Hi folks,
I originally posted this in the SketchUp Discussions, but at Gaieus' suggestion, I'm copying it over here in the Ruby thread-group.
I've been thinking about a problem for a while -- if I had a generic solution there are several placed I could apply it.
The issue is using PhotoMatch with photos that just do not have enough straight lines or maybe no lines that can be counted on to be vertical or level. Like making a SketchUp model of the Mystery House at Knott's Berry Farm, or The Santa Cruz Mystery Spot -- or worse, trying to form terrain from photographs.
I assume it would require there to be lots and lots of common points in the photographs that you can match up. But just points, probably not many lines, horizontal or not. Very much the kind of thing that the standard PhotoMatch perspective tools are really bad at.
What I keep coming back to is being able to pick the same point in two or 3 photos and construct lines through the photo image to the camera.
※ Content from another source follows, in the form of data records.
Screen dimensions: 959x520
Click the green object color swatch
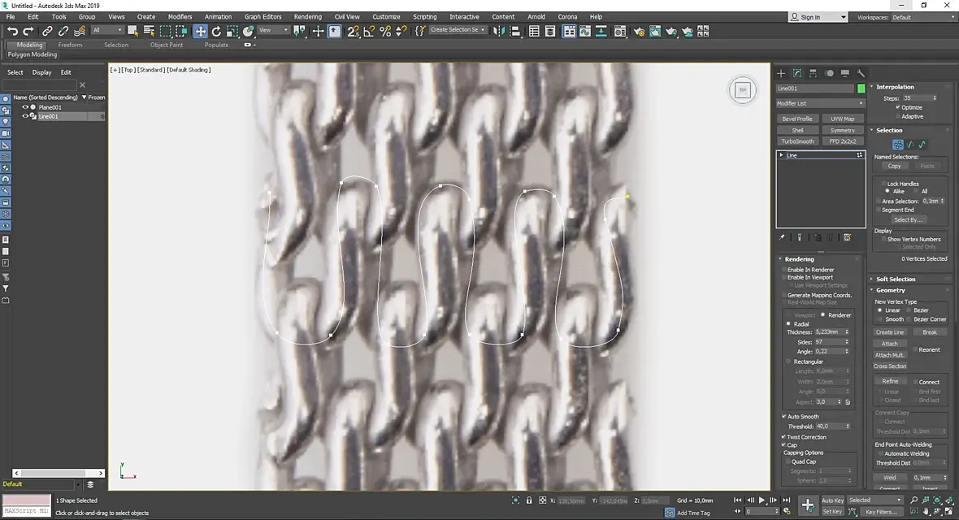[x=861, y=89]
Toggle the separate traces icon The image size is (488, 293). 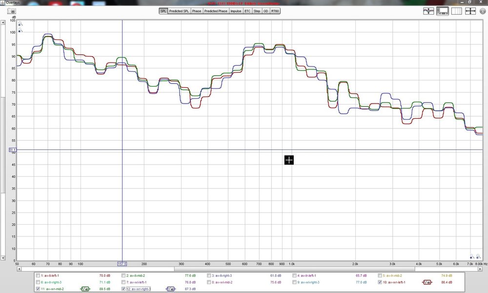[428, 11]
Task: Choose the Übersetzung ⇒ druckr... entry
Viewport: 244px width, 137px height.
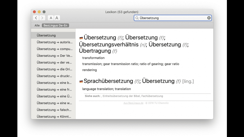Action: pos(54,76)
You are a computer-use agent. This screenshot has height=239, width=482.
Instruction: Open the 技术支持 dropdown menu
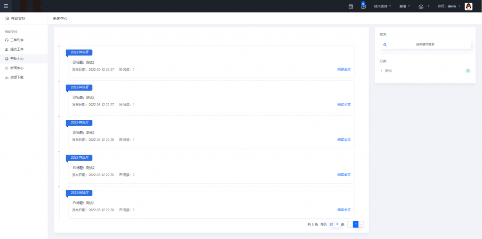pos(382,7)
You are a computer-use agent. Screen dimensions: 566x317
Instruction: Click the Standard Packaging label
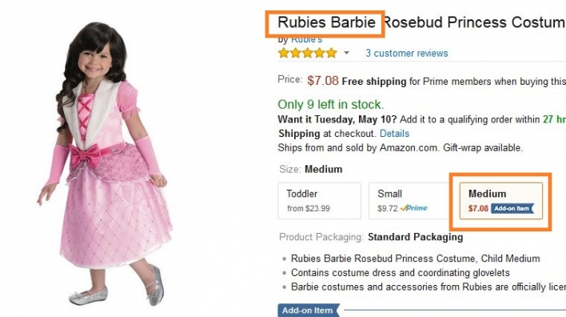click(416, 237)
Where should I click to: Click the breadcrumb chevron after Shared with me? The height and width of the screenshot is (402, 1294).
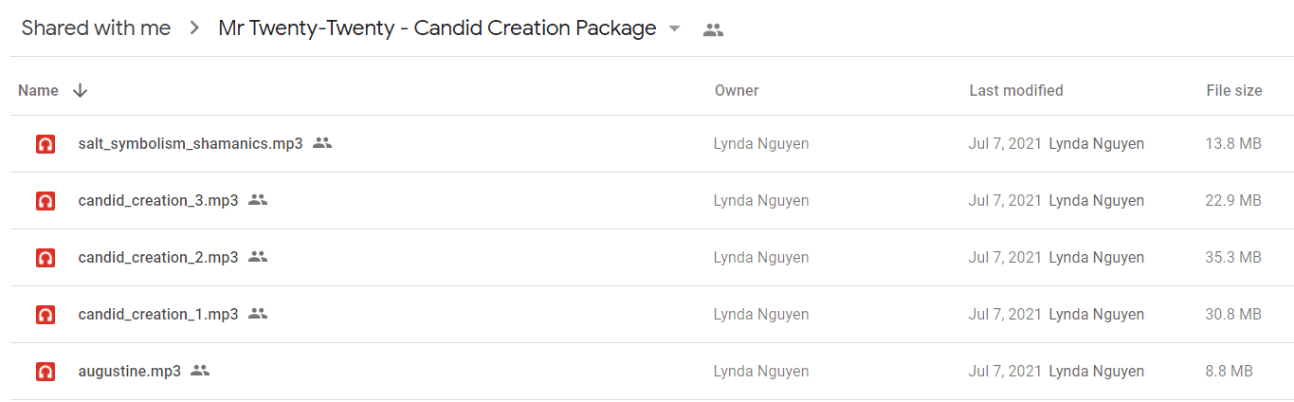[194, 28]
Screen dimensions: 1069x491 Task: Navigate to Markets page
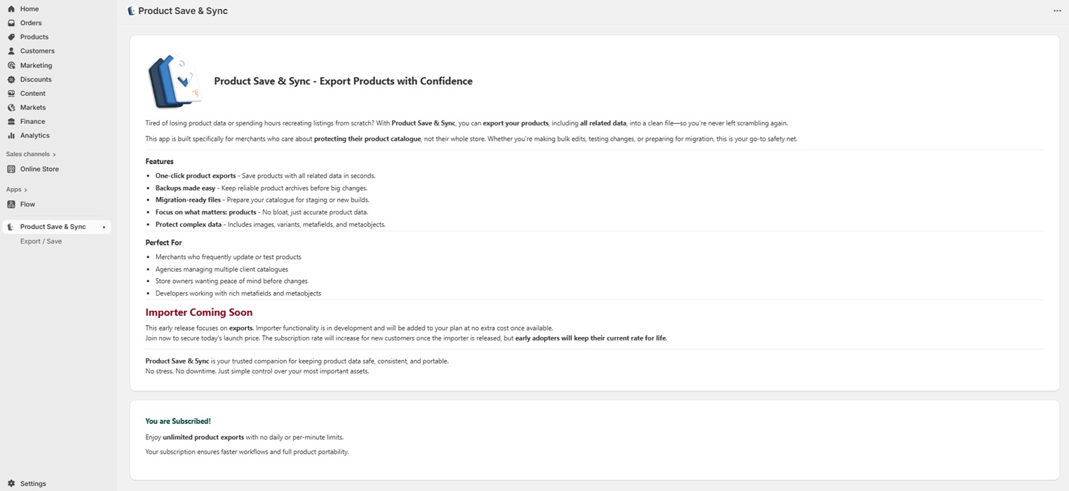pyautogui.click(x=32, y=108)
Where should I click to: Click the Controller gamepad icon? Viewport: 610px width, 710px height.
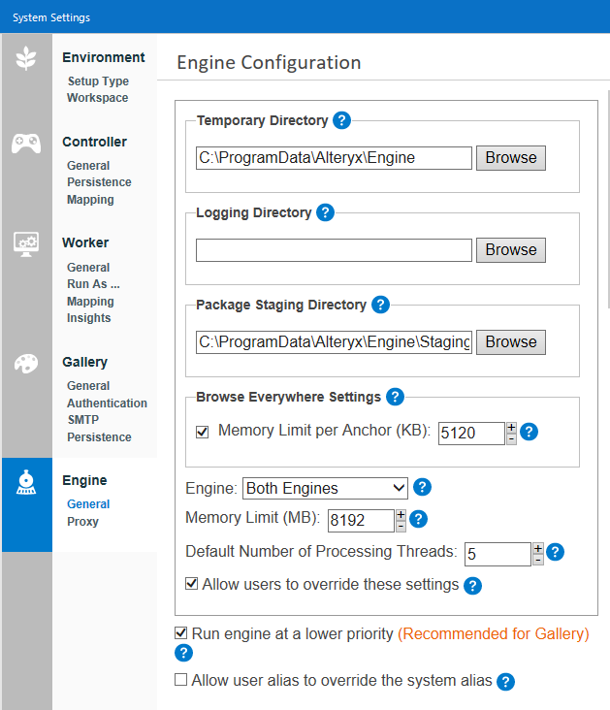pyautogui.click(x=26, y=144)
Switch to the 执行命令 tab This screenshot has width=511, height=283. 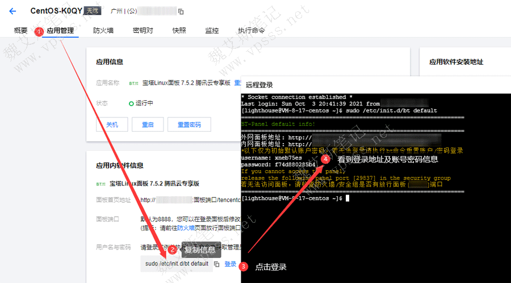click(251, 31)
The actual 3D point has to lie on that ray from the camera center through the point in the PhotoMatch image, out to infinity. Two or three photos let you find the intersection of the rays.
To play with how the geometry of this works out, to start getting a handle on what the rules of this game have to be, it would be nice to be able to place a PhotoMatch image into a model as a photo texture on a surface, oriented perpendicular to the line to camera for that PM scene. And then, from the viewpoint of that scene, pick a point in the image and run a ruby script that would construct the ray from the camera through that image point.
So has anyone created a script like that, to generate a ray from the camera through a point chosen on a surface or simply through the cursor position?
If no one has done it yet, I'd be willing to hack at it, if someone could toss out hints of what objects and methods would have to be used.